A way to make sentiment analysis work

Just like words have different meanings depending on context, the positive or negative charge of an expression depends on the belief system of the audience. The Swedish company Gavagai and also Recorded Future that was recently funded by Google and CIA, have a simple and elegant solution to the problem of word meaning and different languages. Judging the sentiment of a text has the same problem to solve. When I started out as a media analyst (once upon a time) one of the things we where trained with was to define and learn to look from the customers eyes – their most important stakeholders eyes to be more exact. A famous example is news about downsizing at a company – positive news from the eyes of the majority of stock holders, but negative news from the eyes of the majority of the employees. When doing the analysis manually you normally need to choose only one of the interpretations for clarity and cost efficiency. When storing large amounts of data is no problem and you´re using computers for the text analytics process it´s possible to get a fuller picture.

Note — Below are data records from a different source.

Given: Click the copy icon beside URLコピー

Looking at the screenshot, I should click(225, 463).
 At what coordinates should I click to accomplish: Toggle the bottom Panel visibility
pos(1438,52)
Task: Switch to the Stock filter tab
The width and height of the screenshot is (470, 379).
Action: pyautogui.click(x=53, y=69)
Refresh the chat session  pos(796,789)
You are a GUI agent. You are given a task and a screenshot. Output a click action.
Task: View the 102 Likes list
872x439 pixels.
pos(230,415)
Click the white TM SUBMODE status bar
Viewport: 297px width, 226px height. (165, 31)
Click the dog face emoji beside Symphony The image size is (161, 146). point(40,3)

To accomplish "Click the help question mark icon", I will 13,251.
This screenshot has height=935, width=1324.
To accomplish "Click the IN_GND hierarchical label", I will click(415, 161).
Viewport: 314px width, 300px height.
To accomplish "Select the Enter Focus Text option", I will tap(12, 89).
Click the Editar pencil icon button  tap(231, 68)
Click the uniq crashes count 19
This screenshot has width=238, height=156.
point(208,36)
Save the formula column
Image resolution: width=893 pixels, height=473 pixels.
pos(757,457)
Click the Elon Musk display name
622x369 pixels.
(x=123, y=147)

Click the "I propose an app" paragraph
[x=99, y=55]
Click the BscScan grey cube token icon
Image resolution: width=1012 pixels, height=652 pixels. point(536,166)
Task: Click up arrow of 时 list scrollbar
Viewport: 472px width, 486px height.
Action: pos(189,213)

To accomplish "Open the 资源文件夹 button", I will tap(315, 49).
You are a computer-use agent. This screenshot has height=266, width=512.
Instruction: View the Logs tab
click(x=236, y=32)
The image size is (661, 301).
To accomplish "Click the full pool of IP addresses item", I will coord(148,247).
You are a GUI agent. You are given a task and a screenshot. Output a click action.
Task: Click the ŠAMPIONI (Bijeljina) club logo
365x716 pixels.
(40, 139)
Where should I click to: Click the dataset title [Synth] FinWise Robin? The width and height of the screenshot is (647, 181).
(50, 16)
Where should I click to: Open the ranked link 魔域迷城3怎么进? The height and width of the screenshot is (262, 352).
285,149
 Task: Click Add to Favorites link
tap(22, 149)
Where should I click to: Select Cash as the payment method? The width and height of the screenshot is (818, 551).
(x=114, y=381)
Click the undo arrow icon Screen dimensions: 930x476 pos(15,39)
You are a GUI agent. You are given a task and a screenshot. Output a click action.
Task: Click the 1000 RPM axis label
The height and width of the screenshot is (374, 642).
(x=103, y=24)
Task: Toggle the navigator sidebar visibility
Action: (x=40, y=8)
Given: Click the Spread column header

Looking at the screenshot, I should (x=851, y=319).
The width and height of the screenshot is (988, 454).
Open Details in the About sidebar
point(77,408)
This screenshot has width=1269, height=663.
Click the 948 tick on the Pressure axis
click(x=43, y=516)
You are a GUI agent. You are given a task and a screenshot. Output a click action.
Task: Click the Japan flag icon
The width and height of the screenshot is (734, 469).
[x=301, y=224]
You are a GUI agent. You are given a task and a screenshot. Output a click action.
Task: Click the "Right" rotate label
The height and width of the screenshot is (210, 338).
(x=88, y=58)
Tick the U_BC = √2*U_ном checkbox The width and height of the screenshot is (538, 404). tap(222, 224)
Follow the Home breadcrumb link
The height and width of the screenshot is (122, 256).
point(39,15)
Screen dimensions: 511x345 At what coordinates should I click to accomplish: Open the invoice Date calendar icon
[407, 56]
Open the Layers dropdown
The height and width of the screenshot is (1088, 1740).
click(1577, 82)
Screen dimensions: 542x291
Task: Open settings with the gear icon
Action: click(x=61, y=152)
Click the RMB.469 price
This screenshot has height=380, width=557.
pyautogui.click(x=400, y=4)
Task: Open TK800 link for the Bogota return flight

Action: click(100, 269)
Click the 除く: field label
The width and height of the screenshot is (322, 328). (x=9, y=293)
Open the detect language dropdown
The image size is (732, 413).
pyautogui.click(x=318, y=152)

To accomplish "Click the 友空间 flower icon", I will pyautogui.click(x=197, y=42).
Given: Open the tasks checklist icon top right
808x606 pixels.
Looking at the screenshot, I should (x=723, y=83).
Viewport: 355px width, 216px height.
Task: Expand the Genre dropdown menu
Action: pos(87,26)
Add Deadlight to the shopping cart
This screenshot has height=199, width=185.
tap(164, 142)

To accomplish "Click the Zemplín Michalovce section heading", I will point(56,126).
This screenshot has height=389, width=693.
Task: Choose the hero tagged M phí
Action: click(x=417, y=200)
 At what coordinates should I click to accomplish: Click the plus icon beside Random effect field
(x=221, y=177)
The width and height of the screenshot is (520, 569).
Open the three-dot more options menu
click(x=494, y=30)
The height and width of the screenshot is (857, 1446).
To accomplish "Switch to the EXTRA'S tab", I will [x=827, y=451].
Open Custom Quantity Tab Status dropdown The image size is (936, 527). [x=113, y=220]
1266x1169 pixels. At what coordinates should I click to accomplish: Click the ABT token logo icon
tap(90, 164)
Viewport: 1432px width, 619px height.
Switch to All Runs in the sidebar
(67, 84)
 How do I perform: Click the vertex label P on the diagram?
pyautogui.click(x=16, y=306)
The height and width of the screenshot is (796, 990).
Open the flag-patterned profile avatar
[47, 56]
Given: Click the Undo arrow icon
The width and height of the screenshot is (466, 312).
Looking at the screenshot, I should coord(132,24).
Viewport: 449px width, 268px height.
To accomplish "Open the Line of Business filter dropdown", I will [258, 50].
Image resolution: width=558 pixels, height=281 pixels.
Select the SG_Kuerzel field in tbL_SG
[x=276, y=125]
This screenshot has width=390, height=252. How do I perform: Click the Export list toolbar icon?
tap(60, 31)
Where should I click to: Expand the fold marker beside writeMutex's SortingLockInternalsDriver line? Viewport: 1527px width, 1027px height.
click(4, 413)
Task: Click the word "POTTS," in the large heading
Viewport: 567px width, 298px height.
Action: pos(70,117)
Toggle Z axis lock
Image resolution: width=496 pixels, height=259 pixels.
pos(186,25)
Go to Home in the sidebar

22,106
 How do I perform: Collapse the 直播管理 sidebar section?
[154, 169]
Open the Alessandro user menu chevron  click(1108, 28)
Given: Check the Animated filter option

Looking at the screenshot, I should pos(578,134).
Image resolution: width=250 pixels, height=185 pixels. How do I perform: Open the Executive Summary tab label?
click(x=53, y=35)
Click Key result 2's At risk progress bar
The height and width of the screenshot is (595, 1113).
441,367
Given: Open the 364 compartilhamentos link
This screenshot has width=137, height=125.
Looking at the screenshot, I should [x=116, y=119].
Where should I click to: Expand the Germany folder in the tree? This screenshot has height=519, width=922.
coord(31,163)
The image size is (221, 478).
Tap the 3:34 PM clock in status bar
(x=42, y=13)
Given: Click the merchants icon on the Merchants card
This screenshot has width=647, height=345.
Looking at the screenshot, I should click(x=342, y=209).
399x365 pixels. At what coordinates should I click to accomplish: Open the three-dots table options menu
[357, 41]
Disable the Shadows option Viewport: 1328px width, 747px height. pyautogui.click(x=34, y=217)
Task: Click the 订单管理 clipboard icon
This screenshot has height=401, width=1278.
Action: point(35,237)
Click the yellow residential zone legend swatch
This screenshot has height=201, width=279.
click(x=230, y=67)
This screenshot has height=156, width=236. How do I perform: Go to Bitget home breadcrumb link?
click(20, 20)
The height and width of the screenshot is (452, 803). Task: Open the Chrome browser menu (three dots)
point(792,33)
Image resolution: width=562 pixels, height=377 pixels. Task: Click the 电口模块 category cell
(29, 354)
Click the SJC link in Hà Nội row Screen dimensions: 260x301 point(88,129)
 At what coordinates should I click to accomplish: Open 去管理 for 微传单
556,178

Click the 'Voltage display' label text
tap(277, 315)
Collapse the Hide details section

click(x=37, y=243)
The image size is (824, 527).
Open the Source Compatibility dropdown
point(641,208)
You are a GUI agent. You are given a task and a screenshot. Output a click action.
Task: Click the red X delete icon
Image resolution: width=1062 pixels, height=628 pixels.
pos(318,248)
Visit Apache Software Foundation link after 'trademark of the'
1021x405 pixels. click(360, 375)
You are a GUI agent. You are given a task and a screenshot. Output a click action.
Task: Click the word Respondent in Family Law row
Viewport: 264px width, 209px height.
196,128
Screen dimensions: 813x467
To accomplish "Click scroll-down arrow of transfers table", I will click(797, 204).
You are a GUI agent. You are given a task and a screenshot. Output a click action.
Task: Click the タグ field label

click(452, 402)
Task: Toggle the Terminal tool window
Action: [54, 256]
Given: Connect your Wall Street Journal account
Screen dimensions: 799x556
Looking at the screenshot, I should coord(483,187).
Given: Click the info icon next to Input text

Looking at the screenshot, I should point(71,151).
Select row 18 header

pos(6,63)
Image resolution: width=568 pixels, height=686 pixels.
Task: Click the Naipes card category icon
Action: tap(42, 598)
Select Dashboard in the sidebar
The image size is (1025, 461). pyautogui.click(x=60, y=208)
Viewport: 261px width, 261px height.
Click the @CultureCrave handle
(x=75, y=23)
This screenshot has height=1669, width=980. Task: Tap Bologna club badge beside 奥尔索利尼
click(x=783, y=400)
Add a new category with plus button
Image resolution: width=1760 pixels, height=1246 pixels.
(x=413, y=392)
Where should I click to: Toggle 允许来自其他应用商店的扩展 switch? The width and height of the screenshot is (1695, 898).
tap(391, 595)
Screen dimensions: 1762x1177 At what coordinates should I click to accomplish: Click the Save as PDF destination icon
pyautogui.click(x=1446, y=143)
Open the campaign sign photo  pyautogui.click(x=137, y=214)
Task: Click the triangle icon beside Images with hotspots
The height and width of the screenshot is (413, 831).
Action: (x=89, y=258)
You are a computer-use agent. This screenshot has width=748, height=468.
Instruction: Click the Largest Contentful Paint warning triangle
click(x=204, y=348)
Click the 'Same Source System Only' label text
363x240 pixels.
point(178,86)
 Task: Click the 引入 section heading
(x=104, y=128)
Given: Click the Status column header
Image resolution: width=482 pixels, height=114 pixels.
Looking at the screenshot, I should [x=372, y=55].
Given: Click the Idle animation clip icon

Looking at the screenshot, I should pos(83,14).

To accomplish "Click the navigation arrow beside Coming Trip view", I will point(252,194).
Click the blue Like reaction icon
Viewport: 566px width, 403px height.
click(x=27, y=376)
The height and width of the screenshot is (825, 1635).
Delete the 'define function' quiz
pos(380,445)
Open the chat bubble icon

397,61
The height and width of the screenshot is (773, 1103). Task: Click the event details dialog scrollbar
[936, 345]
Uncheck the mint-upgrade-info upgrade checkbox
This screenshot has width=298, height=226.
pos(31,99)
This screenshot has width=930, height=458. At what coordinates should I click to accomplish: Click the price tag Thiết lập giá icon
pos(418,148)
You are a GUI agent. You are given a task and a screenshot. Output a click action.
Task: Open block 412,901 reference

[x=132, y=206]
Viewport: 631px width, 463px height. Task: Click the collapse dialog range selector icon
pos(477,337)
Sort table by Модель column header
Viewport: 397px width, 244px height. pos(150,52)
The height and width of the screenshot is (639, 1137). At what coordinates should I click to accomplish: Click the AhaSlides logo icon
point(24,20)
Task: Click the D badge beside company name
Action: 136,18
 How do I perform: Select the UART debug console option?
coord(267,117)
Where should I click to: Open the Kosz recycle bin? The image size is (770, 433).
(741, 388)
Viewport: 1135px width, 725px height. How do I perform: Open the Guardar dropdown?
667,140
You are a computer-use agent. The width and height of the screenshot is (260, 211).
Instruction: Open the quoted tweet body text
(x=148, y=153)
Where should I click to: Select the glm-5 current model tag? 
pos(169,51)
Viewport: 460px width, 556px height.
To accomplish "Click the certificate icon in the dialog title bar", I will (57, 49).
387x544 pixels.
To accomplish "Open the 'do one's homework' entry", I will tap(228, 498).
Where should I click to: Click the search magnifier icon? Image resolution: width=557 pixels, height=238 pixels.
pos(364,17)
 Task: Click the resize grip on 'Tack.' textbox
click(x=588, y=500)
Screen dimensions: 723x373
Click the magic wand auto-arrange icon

The thing is that beauty, of course, lies in the eyes of the beholder – what makes one person thrilled makes another one angry. The underlaying mechanism is the belief system. So, in order to be more flexible in reporting sentiment across different audiences you need to start with analyzing the belief systems of different audiences. With that data available, sentiment analysis would come closer to being useful for people interested in measuring, evaluating and predicting the spread of ideas. Which is kinda what everyone from well-funded counterterrorism intelligence analysts to individual power bloggers are really interested in, in this medialized society.